How To Read Google Analytics

HowToReadAGoogleAnalyticsReport

Photo by Clément G

If you’ve installed the Google Analytics tracking code on your web site, you already have one the most powerful analytics tools out there collecting data on your behalf. Every time you log in to your analytics account, you see reams of new information, colorful graphics displaying information about your site visitors. After months, or even years, of being in the dark about who visits your site and why, now you know everything you ever wanted.

There’s only one problem. None of it makes sense. Sure, you can produce a report, click on pathways, and inspect various sources of traffic, but you don’t understand what Google is measuring and why. You appreciate the information, but it’s hard to use it if you don’t understand it.

While we could write a series on Google Analytics, or even offer a webinar on the subject, today we’ll focus on what you need to know in order to be a confident user of Google Analytics.

1. Know a few Key Words

While Google Analytics adds features all the time, in order to read any report you need to understand a few key concepts. Here’s what you need to know to get started:

Bounce rate—This is one of the key metrics used in analytics. The bounce rate is the percentage of site visitors who “bounce,” or leave, your site after visiting a particular page.

Because you generally want site visitors to do something on your site—read a few blog posts, learn about your company, buy a product—a high bounce rate is usually bad news. By determining the bounce rates of particular pages, you can diagnose problems and come up with strategies to drive down bounce rates.

Pages Per Visit—While this is an obvious metric—it’s the number of pages a visitor views on a single visit to your site—it is important because it provides you more systemic view of your site’s performance.

For example, if your site is relatively simple, it might not matter that visitors spend time at just a few pages, while if it’s a more complex site—an online store, or a blog—you want to continue to grow that number. By reducing your bounce rate, you might also increase your page per visit number.

Average Visit Duration—For some sites, the number of pages one sees isn’t important, but the time they spend looking at the pages matters a lot. By tracking duration, you’ll be able to develop strategies to keep your visitors on your site.

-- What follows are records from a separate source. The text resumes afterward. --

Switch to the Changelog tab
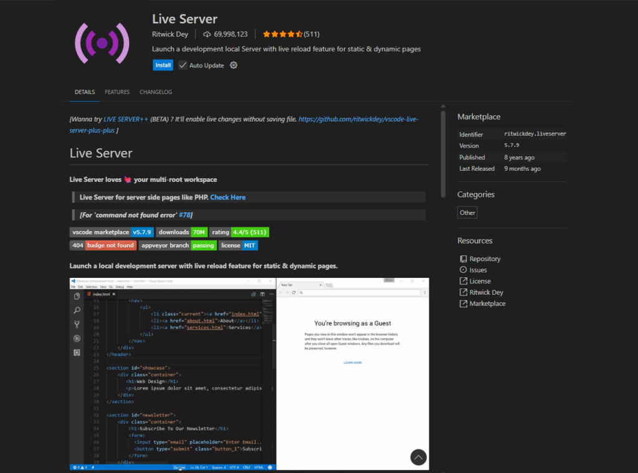 [x=156, y=92]
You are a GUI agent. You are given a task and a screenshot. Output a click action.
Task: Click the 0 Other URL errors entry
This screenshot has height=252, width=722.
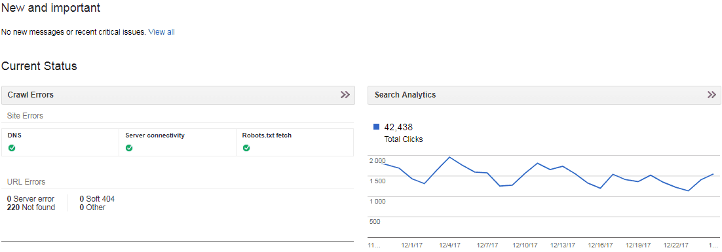[x=92, y=207]
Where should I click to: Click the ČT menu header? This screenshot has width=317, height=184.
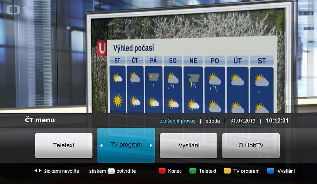[x=40, y=120]
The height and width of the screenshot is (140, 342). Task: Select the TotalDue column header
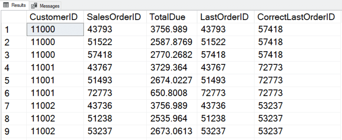point(167,17)
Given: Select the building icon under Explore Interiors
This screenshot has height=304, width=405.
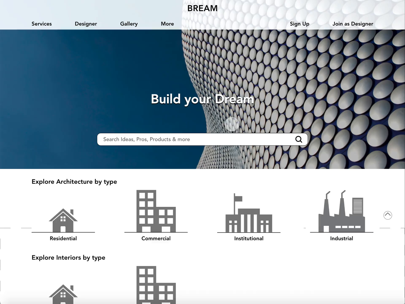Looking at the screenshot, I should coord(156,285).
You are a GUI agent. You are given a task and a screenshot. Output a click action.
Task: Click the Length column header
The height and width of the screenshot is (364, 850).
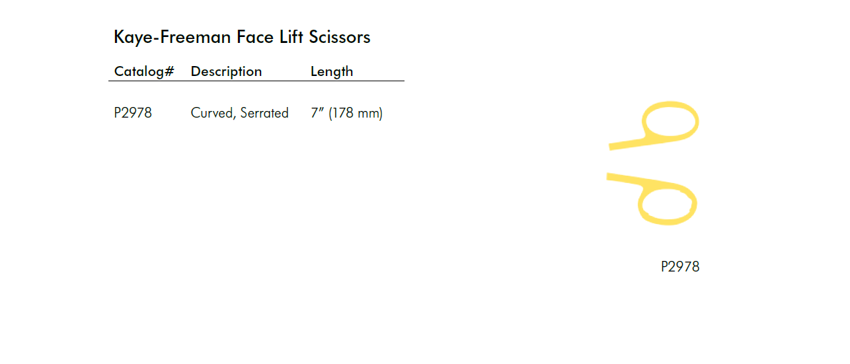click(x=331, y=71)
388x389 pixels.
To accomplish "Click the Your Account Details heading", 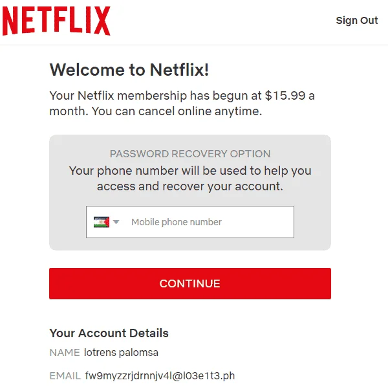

Conversions—Although usually used for e-commerce sites, where one is converting a visitor to a paying customer, this term now has broad application in web analytics. One can convert a visitor by convincing him or her to sign up for an email newsletter, enter their contact information in a web form, or click on a particular page.

2. Understand Dimensions

When you first look at your site traffic, you’re seeing all of it, regardless of its origin. A dimension is a way of breaking down that traffic in a way that will be more useful to you. For example, if you want to focus on traffic that originates from a particular country—say you can only sell to American customers—you can exclude all non-US traffic from your search information. Or, if you’re wondering whether your mobile site is as effective as your desktop site, you can choose to focus on traffic from mobile devices.

With dimensions you can refine your analysis to focus on the things that matter most for your site, whether its where your visitors come from, what operating system they use, or how they get to your site.

3. Making Reports That Matter

While you can view metrics and dimensions of your data on the Google Analytics site, it’s often helpful to produce a report that allows you to assess where you are at a particular time. When you make reports, specify the duration of the report—do you want the past month, or the past year?—as well as particular metrics and dimensions that matter most to you.

The raw data produced by Google Analytics is often distracting and unmanageable, so simplifying it in a report is often a necessary step when it comes time to assess what’s going right, and wrong, with your site. By knowing the basic analytics vocabulary, it’s easy to start putting the data to work for you.